Recurrent Neural Network — Lesson 3: Working and Mathematics of Vanilla RNNs

Machine Learning in Plain English
2 min readAug 10, 2023

--

Working and Mathematics of Vanilla RNNs

A vanilla RNN, also known as a simple or Elman RNN, processes inputs sequentially, maintaining an internal state (hidden state) that encodes information about the inputs it has processed so far.

The hidden state h at time t is computed by applying a non-linear activation function (like tanh or ReLU) to the sum of the product of the input at time t (x_t) and its associated weight (W_x), and the product of the hidden state at the previous time step (h_(t-1)) and its associated weight (W_h). A bias term b is also added. In mathematical terms:

h_t = f(W_x * x_t + W_h * h_(t-1) + b)

The output y at time t is then computed by applying a second linear transformation to h_t:

y_t = W_y * h_t + b_y

Problems: Vanishing and Exploding Gradients

During the training of neural networks, gradients are used to update the weights. However, in RNNs, when gradients are backpropagated through time, they can either shrink exponentially (vanish) or grow exponentially (explode), leading to the vanishing gradient problem or exploding gradient problem respectively.

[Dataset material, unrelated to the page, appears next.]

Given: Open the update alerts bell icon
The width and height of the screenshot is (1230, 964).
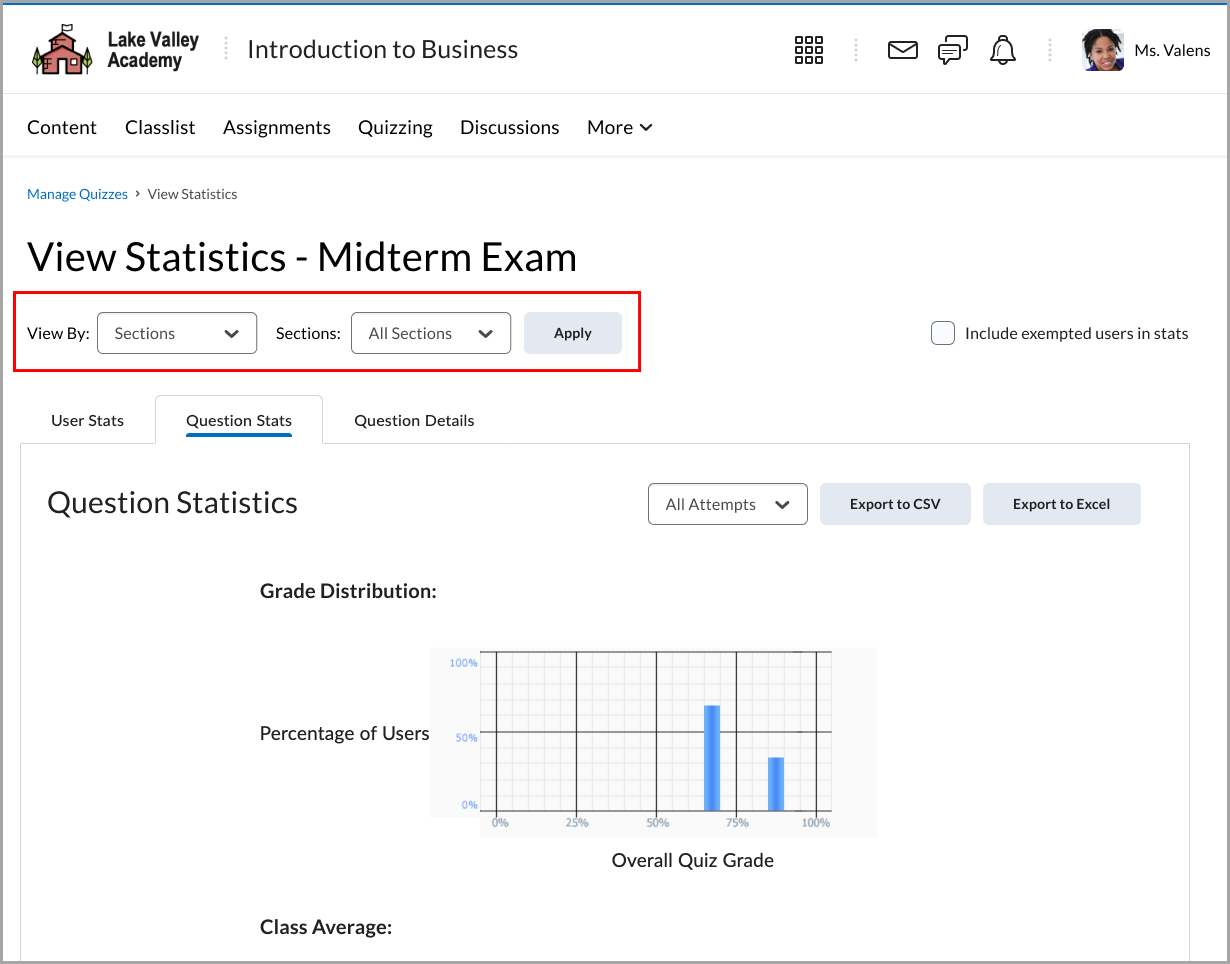Looking at the screenshot, I should (1002, 50).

The vanishing gradient problem makes it difficult for the RNN to learn and tune the parameters for the early layers in the network, making it hard for the RNN to capture long-term dependencies in the data. On the other hand, exploding gradients can lead to unstable and inefficient learning.

Short-term Memory of Vanilla RNNs

Due to the vanishing gradient problem, vanilla RNNs tend to have a “short-term memory”, i.e., they can struggle to maintain the influence of information from earlier time steps as the sequence gets longer. While they can typically handle short sequences relatively well, their performance can degrade for longer sequences. This is a significant limitation as many sequential tasks involve important dependencies over varying time scales.

--

--